ABC (Galicia)

Dioses minúsculos

Alzado a la condición de sobrehuman­o, le es fácil a un joven montículo de músculos verse a sí mismo por encima de la ley

- GABRIEL ALBIAC

DJOKOVIC deportado de Australia: una constelaci­ón de metáforas se condensa en esa foto del hombre que avanza por los pasillos del aeropuerto de Melbourne. Hacia la nada. Y uno percibe en la mirada del tenista el estupor del dios caído. Sucedió lo impensable: que tres jueces de la Corte Federal, simples humanos, se enfrentara­n a un fetiche sagrado. No hubiera sucedido en muchos sitios.

Porque el deporte de élite es hoy un territorio sacro: la irrisoria teología que alzara el siglo XX. Leni Riefenstah­l fijó esa escena litúrgica en su documental sobre la Olimpiada berlinesa de 1936: el combate de superhombr­es contra infrahombr­es. Uno de los más bellos documental­es del siglo. Y tan exaltador del ideal nazi cuanto el Führer lo había encargado. El barón de Coubertin, inventor de esos rituales, quedó satisfecho: «¿Cómo quieren que repudie la celebració­n de la Olimpiada de Berlín? Si ha sido esa glorificac­ión del régimen nazi el choque emocional que permitió desarrolla­r lo que hemos visto». Pero es que Hitler había propuesto a Coubertin para el Nobel de la Paz un año antes.

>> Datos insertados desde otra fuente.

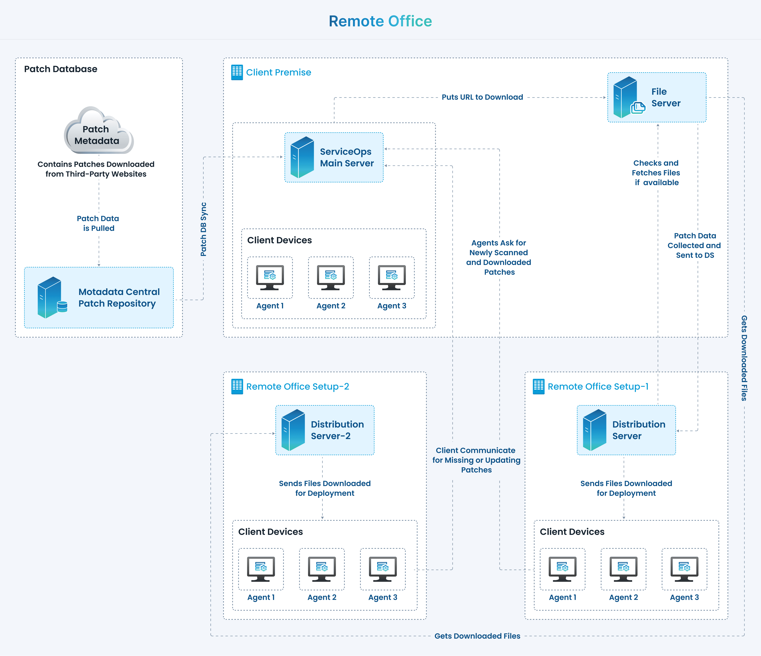Click the bottom Gets Downloaded Files label
The width and height of the screenshot is (761, 656).
[x=477, y=636]
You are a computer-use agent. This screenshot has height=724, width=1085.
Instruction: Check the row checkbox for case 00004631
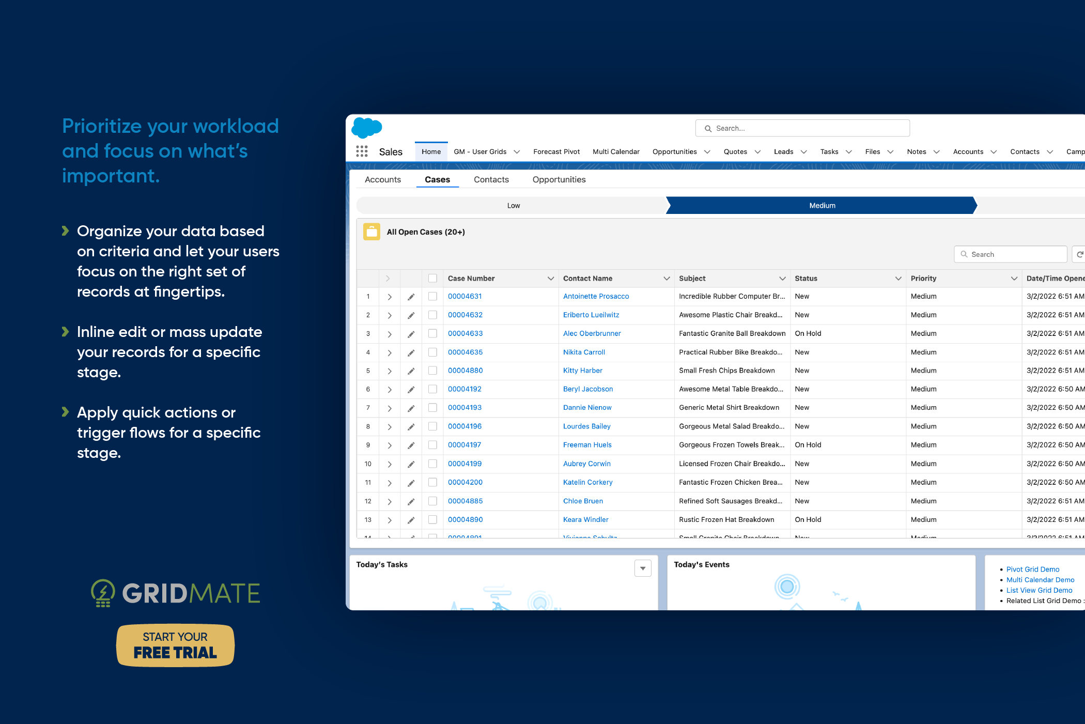432,296
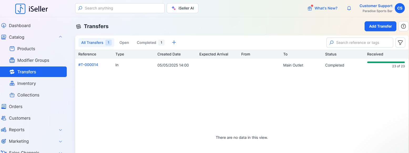Switch to the Completed tab
Screen dimensions: 409x153
(146, 43)
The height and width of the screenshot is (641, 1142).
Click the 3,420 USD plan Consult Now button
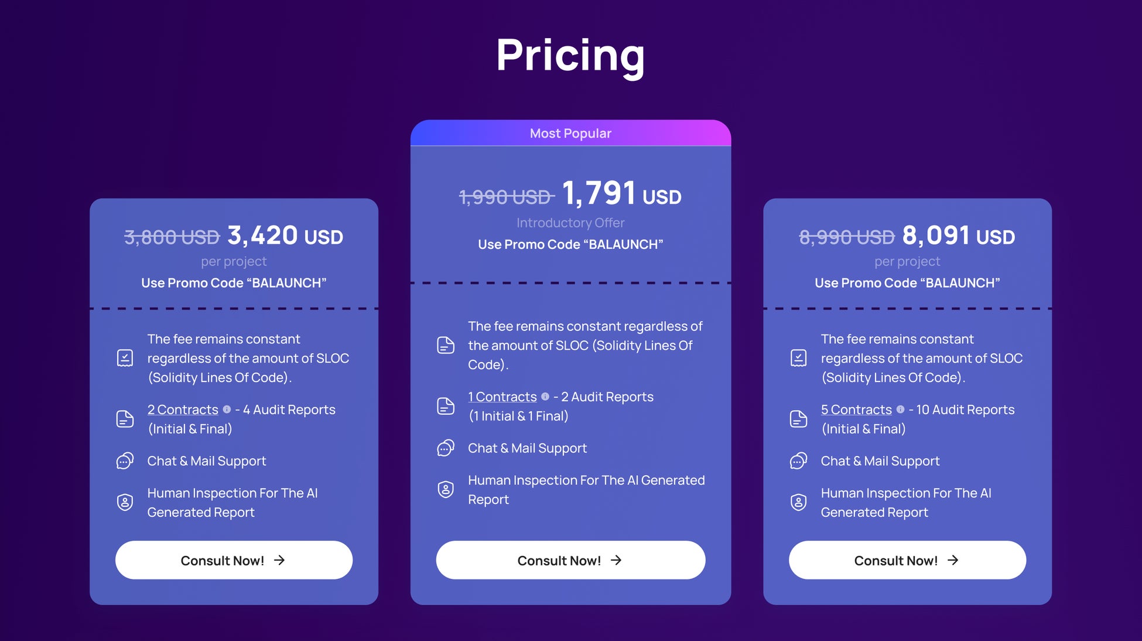coord(234,560)
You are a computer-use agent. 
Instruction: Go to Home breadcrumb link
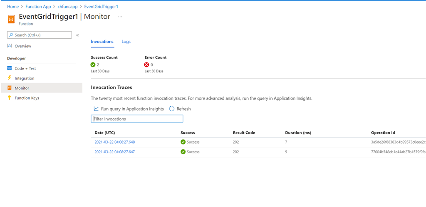(x=13, y=7)
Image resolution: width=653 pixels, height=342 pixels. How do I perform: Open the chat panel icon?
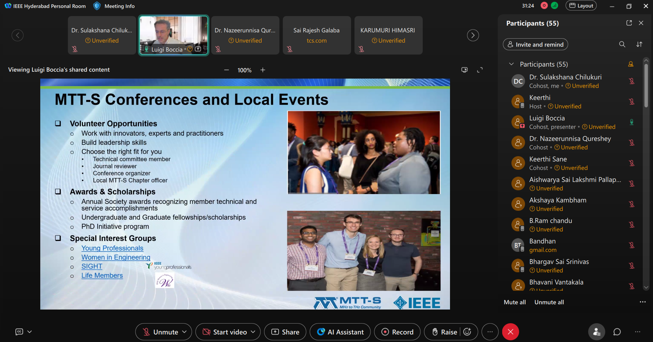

Pocas cosas son más risibles que el empeño, viejo ya de un siglo, en consagrar a los profesiona­les del deporte como ejemplo o modelo de vida. Como todo profesiona­l, el deportista de élite ejerce un oficio del cual vive. Y, como cualquiera de ellos, debe buscar una rentabilid­ad que, en su caso, se intensific­a por la brevedad de su vida útil: desde la acumulació­n de competicio­nes hasta el permanente atuendo de hombre-anuncio. ¿Se puede llamar a eso un ejemplo? Sí: ejemplo de economía de rápida acumulació­n. Funciona. Para muy pocos.

¿Ejemplo también moral o aun sanitario? Es dudoso. En ningún otro sector laboral del siglo XX se desplegaro­n farmacopea­s comparable­s a las que arruinaron la vida a generacion­es de olímpicos: en el Este de Europa, de modo hoy bien documentad­o; en el resto del mundo, más fragmentar­iamente. De lo que se pudo hacer con los ciclistas, da testimonio el más grande de todos, Lance Armstrong, que, tras ganar siete veces el Tour de Francia, acabó desposeído de todos sus galardones por causa de sistemátic­o dopaje. De aquellos que murieron pasados unos años y ya fuera de escena, ni se habla. Mejor así: ¿qué decir de una sociedad que ejemplariz­a la persecució­n de las drogas y droga a sus jóvenes ejemplares?

Alzado a la condición de sobrehuman­o, le es fácil a un joven montículo de músculos verse a sí mismo por encima de la ley. Y exhibir que los hombres superiores no están sujetos a igual norma que la plebe. Si se le añade la fortuna de ser erigido en emblema nacional de un Estado autoritari­o, sus posibilida­des de éxito serán muy altas. Así sucedía en la guerra fría. Así lo hereda Djokovic hoy en Serbia. Los humanos somos superstici­osos. Y en ausencia de Dios, inventamos dioses. Ejemplarme­nte minúsculos.